# Delonghi ESAM04.350.S - help please?



## coffeeone (Dec 11, 2011)

Hi guys,

I got a Delonghi ESAM04.350.S auto bean to cup machine for christmas. I know it is not as good as a proper manual device but i wanted to go the route of simplicity and speed. Rightly or wrongly so here we are.

I know it is possible to alter the grind setting of the machine and the water level of the espresso as well as the strength of the coffee produced.

So my question would be what would be the optimum settings? I mean when i alter the strength of the coffee does it grind more beans? Or does it tamp it differently or what? I have read and re-read the manual but i am none the wiser.

Having read this forum i know i need to try and work for a 60ml double shot in about 20 seconds. I thought altering the grind would achieve this but i was wrong In the manual it states only alter the grind if the drip is not constant.

Would i be best to alter the settings (mainly stength setting i presume) untill i achieve this time or would i be best producing a 2 cup espresso shot?

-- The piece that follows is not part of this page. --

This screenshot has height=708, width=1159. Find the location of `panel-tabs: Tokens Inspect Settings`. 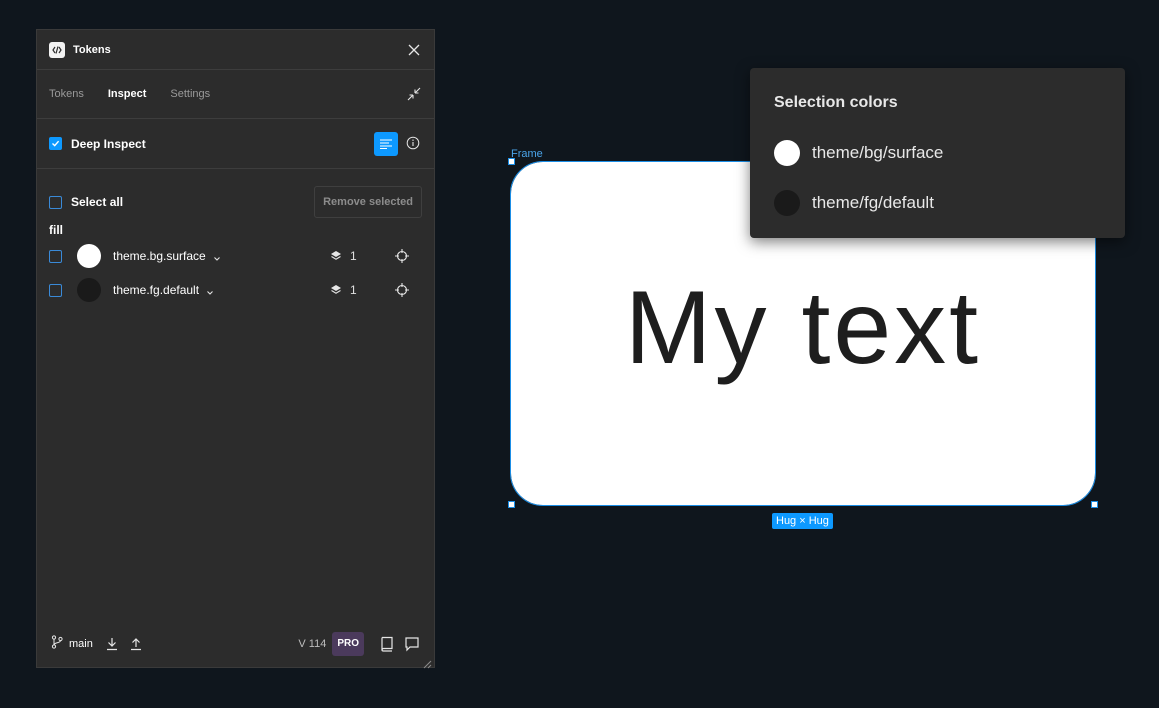

panel-tabs: Tokens Inspect Settings is located at coordinates (236, 94).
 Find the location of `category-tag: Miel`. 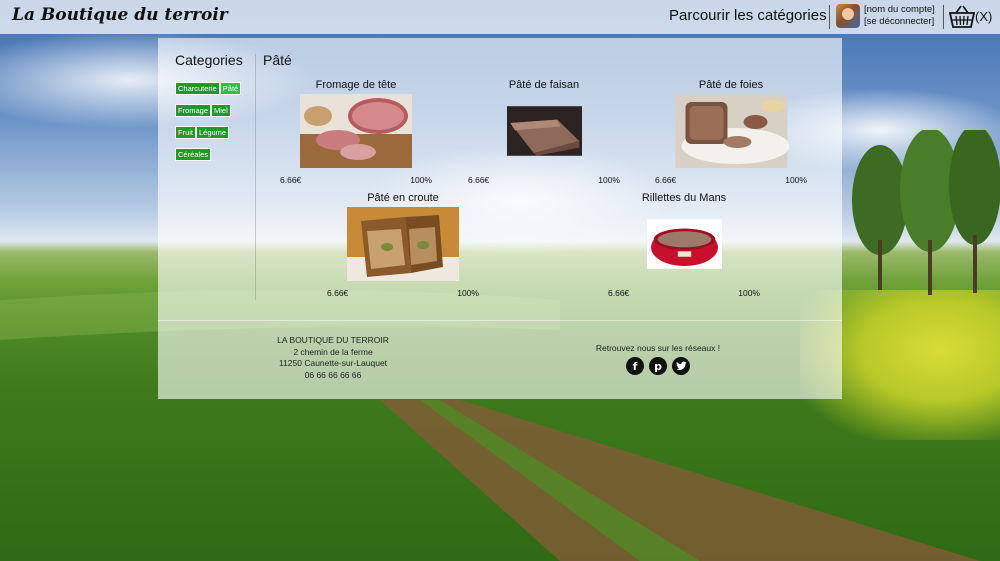

category-tag: Miel is located at coordinates (221, 110).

I think i am confusing myself here so i am gonna go make me a coffee. lol

cheers

edit - ok not sure what this means but i tried making two standard cups of espresso. both 60ml (into the one cup of course) and this took 40 seconds that is from the moment the liquid started to pour until it finished. Then i tried it using the extra long cup option. which is 120ml this took 38 seconds.

Both of these were tried on standard strength.

i do not believe i heard more than one grinding operation. So how to find out if it is grinding more coffee?


----------